The data show substantial differences between the EU Member States in terms of GDP per capita, used to measure economic activity. In 2021, Luxembourg and Ireland recorded the highest levels of GDP per capita, at 177% and 121% above the EU average.
They were followed at a distance by Denmark (33% above), the Netherlands (32% above), Sweden (23% above) and Belgium (22% above).
In contrast, Croatia (30% below the EU average), Slovakia (32% below), Greece (35% below) and Bulgaria (45% below) registered the lowest GDP per capita.
Source dataset: prc_ppp_ind
For more information:
- Flash estimates for 2021 presented in this news article are based on GDP and population data for 2021, extracted on 13 March 2022, and the most recent PPPs available.

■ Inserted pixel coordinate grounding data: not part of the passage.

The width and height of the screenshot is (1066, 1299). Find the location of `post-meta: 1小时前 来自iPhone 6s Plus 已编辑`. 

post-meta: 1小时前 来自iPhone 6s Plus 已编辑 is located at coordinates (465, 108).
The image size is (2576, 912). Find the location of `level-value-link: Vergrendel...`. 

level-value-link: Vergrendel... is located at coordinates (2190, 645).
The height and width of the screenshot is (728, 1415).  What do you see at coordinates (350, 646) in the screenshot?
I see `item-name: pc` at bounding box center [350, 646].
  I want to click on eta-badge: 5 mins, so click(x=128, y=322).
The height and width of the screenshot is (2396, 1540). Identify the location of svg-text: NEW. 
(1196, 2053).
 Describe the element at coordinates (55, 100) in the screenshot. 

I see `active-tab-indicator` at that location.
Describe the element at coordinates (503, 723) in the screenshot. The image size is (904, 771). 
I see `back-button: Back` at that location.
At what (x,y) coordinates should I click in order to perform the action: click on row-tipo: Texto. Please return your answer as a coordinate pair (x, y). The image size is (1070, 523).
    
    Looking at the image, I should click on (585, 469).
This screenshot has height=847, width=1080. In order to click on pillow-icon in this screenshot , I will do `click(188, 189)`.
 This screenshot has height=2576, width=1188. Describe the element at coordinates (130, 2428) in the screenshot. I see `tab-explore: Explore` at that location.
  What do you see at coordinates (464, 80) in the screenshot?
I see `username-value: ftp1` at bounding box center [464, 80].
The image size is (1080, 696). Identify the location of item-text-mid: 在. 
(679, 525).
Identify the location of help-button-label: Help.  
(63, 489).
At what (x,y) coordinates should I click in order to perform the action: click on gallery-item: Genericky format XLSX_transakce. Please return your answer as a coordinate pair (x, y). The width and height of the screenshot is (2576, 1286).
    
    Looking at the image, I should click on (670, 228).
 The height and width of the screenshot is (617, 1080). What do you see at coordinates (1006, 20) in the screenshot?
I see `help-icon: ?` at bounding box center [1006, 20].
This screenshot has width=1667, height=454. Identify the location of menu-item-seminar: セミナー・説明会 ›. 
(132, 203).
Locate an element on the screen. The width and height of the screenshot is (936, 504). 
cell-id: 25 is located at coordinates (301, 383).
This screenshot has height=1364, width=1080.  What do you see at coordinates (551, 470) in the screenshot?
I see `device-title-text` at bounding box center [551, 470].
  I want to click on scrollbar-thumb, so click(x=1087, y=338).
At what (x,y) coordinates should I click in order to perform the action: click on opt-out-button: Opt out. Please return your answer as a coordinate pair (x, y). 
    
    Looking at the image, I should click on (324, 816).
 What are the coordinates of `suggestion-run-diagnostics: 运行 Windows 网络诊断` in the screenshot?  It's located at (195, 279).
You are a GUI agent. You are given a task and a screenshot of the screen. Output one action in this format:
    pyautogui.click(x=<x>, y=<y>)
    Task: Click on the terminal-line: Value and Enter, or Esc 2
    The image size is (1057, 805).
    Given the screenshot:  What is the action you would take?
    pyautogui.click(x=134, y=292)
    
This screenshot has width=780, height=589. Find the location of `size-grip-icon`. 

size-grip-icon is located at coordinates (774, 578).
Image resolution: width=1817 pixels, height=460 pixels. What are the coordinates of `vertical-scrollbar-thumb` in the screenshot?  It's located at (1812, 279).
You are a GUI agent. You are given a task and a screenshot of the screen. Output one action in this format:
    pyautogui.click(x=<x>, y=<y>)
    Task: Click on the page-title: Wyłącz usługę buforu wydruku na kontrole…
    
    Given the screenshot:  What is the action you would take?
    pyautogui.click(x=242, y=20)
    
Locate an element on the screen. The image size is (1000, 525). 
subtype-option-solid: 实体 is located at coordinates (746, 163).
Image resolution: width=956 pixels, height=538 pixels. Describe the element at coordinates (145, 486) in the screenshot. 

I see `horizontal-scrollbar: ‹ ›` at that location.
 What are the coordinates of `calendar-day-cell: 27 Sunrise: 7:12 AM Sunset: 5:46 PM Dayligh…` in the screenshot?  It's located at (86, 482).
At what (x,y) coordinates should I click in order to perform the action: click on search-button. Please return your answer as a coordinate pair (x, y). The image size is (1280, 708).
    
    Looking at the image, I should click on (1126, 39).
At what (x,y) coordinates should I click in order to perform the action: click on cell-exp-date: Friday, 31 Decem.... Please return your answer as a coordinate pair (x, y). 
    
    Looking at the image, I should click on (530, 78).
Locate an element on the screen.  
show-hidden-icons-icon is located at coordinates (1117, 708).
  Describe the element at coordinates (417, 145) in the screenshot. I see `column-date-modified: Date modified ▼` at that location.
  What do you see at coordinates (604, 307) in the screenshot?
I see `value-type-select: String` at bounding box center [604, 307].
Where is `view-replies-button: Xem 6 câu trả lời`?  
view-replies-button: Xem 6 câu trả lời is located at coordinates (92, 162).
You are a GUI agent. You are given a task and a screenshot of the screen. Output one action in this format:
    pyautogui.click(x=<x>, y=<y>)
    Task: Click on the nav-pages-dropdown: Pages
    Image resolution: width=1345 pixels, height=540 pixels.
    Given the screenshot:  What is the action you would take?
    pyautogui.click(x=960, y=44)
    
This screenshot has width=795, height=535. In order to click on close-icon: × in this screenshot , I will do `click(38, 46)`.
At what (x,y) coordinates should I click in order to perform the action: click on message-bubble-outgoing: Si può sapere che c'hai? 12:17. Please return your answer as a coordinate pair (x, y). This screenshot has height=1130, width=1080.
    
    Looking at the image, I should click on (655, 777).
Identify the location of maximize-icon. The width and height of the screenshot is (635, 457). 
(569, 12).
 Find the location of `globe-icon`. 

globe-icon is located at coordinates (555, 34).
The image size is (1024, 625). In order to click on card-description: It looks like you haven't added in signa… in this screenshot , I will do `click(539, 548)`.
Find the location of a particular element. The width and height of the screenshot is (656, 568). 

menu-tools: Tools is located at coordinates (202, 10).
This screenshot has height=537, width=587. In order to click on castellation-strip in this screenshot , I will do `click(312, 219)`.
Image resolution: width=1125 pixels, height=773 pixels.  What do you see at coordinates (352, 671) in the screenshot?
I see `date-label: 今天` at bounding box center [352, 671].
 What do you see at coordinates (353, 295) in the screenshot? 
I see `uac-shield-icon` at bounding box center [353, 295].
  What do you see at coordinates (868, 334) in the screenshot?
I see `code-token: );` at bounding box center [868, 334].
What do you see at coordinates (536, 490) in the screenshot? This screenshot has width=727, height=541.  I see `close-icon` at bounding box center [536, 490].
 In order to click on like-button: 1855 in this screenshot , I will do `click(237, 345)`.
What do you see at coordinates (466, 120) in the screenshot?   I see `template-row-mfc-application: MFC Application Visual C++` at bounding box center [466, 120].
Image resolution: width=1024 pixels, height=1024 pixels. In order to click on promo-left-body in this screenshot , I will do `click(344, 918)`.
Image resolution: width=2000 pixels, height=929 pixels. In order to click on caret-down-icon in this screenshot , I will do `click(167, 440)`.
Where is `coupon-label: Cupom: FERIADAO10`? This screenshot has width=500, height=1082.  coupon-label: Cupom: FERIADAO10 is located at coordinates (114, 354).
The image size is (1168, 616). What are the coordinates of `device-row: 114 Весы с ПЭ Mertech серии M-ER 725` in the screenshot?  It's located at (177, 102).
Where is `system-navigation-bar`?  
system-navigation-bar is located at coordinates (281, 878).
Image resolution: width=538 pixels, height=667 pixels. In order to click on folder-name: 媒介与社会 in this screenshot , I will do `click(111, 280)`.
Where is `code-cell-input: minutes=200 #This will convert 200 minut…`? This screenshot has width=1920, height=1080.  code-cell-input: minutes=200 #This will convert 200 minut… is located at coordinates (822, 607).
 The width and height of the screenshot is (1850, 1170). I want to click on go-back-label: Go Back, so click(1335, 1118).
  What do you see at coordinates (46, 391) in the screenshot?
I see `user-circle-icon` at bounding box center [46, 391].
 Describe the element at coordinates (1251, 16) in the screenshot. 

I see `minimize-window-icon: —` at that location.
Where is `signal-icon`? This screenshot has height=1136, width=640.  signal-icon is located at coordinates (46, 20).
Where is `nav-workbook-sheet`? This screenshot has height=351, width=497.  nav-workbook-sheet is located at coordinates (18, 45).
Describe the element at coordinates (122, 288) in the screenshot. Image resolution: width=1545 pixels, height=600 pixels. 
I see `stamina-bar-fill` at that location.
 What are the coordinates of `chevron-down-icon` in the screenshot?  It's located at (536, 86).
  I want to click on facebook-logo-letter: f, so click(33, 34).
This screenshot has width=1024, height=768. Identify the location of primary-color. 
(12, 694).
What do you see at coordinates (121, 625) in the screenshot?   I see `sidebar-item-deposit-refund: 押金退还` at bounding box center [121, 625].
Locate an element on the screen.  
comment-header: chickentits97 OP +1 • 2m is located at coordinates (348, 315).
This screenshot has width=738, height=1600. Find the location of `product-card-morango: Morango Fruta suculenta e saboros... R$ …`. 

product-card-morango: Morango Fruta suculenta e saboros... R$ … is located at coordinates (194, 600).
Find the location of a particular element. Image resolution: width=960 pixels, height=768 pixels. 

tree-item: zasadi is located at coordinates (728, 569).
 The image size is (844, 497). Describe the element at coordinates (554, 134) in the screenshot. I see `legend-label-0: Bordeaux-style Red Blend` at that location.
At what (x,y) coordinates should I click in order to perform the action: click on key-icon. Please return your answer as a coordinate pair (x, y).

Revised estimates will be published in June 2022.
- Luxembourg: The high GDP per capita in Luxembourg is partly due to the country’s large share of cross-border workers in total employment. While contributing to GDP, these workers are not taken into consideration as part of the resident population which is used to calculate GDP per capita.
- Ireland: The high level of GDP per capita in Ireland can be partly explained by the presence of large multinational companies holding intellectual property. The associated contract manufacturing with these assets contributes to GDP, while a large part of the income earned from this production is returned to the companies’ ultimate owners abroad.